«Idle No More»: dans les coulisses à Ottawa
OTTAWA – Un espoir serein habitait Ovide Mercredi, alors qu’il menait, mercredi soir, deux de ses collègues chefs autochtones vers le bureau du bras droit du premier ministre Stephen Harper.
Moins de 48 heures plus tard, cependant, M. Mercredi serait amèrement déçu d’un gouvernement qui, dit-il, manquait du gros bon sens nécessaire pour éviter de frustrer les autochtones d’un océan à l’autre.
M. Mercredi, l’ancien chef national de l’Assemblée des Premières Nations; le militant métis Perry Bellegarde et le chef régional de la Colombie-Britannique Jody Wilson Raybould ont rencontré, pendant une heure, le chef de cabinet de M. Harper, Nigel Wright, dans une tentative d’obtenir une rencontre élargie avec M. Harper.
En vain.
M. Mercredi a ainsi offert, vendredi, des détails sur les négociations en coulisses qui ont mené à la rencontre entre M. Harper et un groupe de chefs autochtones beaucoup plus petit que prévu, derrière les portes closes de son bureau sur la colline parlementaire.
Aux dires de l’ex-chef national, les manifestations de vendredi et la frustration qui les sous-tend auraient pu être évitées si M. Harper avait simplement voulu accepter la proposition modeste consistant à élargir le spectre de la rencontre, et permettre au gouverneur général David Johnston d’au moins assister à une partie de celle-ci.
Lors des discussions précédant la rencontre, le gouvernement a malgré tout fait quelques concessions, a indiqué le grand chef Doug Kelly, de la Première Nation Summit, en Colombie-Britannique.
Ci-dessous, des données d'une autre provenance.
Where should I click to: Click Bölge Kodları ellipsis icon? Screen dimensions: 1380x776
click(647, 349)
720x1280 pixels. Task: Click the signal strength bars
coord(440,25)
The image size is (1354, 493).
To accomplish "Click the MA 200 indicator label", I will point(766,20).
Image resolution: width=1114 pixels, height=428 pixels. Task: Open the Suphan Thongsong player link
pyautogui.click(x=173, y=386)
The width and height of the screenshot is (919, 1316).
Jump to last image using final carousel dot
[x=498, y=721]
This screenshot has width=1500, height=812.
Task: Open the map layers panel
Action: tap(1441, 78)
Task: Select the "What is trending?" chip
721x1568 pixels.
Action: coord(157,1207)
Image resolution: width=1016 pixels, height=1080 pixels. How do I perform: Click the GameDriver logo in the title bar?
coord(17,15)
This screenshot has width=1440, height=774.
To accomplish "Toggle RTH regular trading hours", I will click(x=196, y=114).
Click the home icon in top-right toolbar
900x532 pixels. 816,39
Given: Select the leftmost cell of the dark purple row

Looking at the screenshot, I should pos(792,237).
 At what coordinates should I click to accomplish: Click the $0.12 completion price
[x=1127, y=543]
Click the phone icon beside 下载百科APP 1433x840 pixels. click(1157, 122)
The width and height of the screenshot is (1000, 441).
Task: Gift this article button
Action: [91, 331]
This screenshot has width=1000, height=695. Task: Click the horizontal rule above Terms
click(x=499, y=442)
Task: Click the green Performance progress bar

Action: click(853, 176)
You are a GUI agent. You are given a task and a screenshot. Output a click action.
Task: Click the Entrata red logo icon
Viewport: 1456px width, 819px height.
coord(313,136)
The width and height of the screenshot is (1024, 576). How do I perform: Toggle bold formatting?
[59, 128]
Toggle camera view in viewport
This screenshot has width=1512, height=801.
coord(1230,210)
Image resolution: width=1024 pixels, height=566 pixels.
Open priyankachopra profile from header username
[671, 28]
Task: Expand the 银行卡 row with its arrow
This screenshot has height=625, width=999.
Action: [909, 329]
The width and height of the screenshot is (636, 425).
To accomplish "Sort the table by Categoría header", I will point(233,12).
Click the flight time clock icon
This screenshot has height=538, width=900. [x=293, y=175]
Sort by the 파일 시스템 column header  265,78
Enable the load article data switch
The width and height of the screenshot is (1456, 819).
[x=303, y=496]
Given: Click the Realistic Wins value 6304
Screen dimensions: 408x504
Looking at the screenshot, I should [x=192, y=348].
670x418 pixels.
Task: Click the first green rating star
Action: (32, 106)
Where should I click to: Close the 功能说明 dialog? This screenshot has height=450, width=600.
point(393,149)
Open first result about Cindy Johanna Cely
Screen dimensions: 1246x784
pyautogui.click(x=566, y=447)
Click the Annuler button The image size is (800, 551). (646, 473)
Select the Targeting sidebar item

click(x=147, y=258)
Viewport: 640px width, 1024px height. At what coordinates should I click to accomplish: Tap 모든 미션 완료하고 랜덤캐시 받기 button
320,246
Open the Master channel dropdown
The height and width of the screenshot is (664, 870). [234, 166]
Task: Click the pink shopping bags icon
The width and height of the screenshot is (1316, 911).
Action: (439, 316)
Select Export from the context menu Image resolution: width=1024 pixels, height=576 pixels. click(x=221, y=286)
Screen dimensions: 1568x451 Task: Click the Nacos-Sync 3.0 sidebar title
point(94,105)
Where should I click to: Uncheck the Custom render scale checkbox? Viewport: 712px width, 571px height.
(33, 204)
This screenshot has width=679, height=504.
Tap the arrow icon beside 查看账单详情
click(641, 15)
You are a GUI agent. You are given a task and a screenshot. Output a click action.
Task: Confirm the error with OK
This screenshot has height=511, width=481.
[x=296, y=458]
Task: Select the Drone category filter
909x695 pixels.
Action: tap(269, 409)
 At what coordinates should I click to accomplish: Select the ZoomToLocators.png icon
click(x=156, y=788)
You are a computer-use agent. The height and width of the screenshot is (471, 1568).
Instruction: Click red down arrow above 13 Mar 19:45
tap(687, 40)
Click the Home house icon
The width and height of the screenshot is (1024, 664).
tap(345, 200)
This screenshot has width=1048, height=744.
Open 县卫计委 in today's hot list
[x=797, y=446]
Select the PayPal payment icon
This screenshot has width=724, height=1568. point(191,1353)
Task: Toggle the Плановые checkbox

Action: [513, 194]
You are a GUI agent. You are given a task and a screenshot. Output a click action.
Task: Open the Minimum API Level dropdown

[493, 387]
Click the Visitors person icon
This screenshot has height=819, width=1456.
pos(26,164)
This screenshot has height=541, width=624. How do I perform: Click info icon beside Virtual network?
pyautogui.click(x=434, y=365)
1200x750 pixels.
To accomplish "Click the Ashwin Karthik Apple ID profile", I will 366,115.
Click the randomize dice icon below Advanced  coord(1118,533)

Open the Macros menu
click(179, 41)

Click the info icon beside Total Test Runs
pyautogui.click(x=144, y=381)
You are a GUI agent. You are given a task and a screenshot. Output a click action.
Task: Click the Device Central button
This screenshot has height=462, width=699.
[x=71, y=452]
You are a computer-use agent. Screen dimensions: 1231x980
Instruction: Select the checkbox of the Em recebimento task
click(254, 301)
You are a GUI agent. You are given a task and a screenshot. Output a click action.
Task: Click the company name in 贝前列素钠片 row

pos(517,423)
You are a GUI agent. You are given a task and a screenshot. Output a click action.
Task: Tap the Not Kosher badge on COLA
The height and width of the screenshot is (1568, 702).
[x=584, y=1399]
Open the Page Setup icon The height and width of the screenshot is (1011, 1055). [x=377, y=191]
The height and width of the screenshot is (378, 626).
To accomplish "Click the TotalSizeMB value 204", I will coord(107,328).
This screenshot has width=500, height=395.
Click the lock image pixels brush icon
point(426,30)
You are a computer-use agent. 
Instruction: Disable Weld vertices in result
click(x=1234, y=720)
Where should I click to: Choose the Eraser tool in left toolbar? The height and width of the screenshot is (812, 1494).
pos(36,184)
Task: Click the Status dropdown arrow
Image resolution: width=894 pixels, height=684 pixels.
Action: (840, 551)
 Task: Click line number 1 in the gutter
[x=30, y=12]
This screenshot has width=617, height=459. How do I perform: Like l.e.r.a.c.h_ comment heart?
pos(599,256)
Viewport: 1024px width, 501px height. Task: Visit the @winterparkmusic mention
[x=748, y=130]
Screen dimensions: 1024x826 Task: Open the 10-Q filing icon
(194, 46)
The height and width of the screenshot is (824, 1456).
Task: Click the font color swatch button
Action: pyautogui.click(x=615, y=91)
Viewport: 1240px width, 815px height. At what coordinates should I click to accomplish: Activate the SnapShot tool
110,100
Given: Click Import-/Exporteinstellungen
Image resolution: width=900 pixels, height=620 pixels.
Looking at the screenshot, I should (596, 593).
Ottawa a ainsi accepté d’élargir l’ordre du jour au-delà des négociations concernant les traités et du développement économique, tel que proposé au départ, et discuter des dossiers du logement, des femmes autochtones assassinées et disparues, ainsi que de l’impact environnemental des lois budgétaires conservatrices.
Le Bureau du premier ministre n’a toutefois pas cédé sur la structure de la rencontre, un point crucial pour plusieurs bandes du centre de l’Ontario et du Manitoba dont les traités ont été signés par un représentant de la reine.
Selon M. Mercredi, l’objectif était d’obtenir la participation du gouverneur général. Lorsque les autres chefs ont appris que cela ne serait pas le cas, ils ont laissé éclater leur colère.
«Voilà pourquoi les gens sont dans la rue, à manifester. C’est parce que le gouvernement n’écoute pas», a indiqué M. Mercredi.
À ses yeux, la réunion aurait dû regrouper 300 délégués des Premières Nations, le premier ministre, le gouverneur général et plusieurs ministres, en plus d’être diffusée à la télévision.